[Direction]
Report each line of the data below that contains the word "resolution".

**** The data

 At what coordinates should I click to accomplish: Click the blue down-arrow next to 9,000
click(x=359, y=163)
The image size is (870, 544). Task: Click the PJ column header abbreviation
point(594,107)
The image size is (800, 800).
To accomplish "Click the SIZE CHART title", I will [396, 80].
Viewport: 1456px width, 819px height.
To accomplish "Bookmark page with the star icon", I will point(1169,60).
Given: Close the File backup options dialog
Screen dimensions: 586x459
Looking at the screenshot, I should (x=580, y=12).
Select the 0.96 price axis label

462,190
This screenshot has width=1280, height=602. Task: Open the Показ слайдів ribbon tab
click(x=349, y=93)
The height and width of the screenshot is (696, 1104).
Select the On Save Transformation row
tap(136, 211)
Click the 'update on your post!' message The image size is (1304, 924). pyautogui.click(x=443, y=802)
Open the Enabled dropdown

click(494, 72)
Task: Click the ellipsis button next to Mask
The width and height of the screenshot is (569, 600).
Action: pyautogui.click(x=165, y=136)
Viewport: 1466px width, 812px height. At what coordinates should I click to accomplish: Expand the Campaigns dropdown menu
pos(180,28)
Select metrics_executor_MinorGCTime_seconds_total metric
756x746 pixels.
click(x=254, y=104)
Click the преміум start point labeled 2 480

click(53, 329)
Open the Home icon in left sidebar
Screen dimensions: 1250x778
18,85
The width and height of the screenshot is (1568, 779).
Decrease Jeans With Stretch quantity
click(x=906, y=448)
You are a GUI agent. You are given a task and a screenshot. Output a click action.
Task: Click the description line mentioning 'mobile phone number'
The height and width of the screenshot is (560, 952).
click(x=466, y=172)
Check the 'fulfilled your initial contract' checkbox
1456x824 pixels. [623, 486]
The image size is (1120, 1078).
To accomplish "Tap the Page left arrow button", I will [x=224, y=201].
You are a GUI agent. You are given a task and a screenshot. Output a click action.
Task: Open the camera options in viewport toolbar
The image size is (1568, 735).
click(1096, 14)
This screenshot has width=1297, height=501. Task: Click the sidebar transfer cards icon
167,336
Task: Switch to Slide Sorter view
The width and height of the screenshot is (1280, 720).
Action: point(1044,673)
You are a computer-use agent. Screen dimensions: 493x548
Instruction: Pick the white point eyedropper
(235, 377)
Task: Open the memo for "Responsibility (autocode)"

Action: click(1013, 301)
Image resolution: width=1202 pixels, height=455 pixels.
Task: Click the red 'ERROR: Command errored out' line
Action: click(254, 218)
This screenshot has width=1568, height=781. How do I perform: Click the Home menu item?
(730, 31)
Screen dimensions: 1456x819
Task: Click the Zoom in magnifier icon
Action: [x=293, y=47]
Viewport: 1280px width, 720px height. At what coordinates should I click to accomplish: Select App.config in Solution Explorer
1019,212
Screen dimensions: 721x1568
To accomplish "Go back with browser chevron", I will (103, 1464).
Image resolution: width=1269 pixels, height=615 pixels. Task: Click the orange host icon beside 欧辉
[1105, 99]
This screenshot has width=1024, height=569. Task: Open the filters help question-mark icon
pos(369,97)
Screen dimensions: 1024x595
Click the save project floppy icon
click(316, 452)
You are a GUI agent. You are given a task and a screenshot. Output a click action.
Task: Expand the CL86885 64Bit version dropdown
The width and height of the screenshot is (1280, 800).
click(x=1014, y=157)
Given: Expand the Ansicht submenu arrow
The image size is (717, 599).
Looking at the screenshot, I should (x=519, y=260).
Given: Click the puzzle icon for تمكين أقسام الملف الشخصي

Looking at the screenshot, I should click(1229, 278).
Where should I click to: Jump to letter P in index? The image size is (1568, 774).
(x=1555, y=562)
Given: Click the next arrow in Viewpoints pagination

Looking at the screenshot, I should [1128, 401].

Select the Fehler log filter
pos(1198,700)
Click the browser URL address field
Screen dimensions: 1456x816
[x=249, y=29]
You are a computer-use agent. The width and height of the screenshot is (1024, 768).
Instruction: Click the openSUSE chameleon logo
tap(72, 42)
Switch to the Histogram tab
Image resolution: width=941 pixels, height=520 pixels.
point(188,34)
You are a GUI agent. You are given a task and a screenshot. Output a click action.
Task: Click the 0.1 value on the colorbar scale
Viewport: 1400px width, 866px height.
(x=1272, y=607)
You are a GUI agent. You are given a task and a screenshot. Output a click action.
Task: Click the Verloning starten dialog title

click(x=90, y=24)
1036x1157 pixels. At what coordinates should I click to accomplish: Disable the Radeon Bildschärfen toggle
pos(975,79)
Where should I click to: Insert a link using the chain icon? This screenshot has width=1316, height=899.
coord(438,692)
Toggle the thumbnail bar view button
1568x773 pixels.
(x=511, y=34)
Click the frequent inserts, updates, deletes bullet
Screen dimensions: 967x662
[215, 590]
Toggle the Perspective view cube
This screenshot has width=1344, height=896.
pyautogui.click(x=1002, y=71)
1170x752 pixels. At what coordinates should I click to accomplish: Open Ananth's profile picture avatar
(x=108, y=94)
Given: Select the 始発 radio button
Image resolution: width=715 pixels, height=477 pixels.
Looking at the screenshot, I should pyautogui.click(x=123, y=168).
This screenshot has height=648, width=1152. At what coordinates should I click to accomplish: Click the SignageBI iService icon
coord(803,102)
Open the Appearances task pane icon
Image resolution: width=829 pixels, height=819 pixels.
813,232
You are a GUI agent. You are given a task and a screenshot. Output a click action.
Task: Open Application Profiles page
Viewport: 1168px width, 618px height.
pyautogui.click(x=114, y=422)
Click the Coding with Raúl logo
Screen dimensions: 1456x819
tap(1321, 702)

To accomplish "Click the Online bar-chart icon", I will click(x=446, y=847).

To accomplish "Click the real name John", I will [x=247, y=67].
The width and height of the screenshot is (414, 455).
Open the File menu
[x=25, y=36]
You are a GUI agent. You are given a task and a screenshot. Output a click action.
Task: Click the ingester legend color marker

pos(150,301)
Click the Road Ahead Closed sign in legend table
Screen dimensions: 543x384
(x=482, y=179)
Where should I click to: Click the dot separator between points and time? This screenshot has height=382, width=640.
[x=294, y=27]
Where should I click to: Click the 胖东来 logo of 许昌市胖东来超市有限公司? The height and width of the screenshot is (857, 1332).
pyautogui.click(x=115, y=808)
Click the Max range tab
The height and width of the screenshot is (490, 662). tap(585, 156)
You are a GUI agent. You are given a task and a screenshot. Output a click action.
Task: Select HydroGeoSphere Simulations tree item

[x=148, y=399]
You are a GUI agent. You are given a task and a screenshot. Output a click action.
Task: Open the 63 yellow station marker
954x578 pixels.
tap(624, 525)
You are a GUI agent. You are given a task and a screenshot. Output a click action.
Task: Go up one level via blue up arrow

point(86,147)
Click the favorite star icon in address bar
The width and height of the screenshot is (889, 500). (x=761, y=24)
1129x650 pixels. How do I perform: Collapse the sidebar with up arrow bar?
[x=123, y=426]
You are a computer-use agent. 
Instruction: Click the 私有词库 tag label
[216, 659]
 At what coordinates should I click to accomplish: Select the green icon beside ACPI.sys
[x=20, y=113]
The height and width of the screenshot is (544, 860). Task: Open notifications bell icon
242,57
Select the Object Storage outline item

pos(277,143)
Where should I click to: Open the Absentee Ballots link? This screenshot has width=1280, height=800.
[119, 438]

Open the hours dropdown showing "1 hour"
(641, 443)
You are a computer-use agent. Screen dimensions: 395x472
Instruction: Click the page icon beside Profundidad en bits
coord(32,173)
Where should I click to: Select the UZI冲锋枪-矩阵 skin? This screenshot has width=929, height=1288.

********

[Response to the exercise]
Image resolution: width=1202 pixels, height=455 pixels.
Image resolution: width=1269 pixels, height=615 pixels. Task: Click the orange host icon beside 欧辉
Image resolution: width=941 pixels, height=520 pixels.
Image resolution: width=715 pixels, height=477 pixels.
Image resolution: width=829 pixels, height=819 pixels.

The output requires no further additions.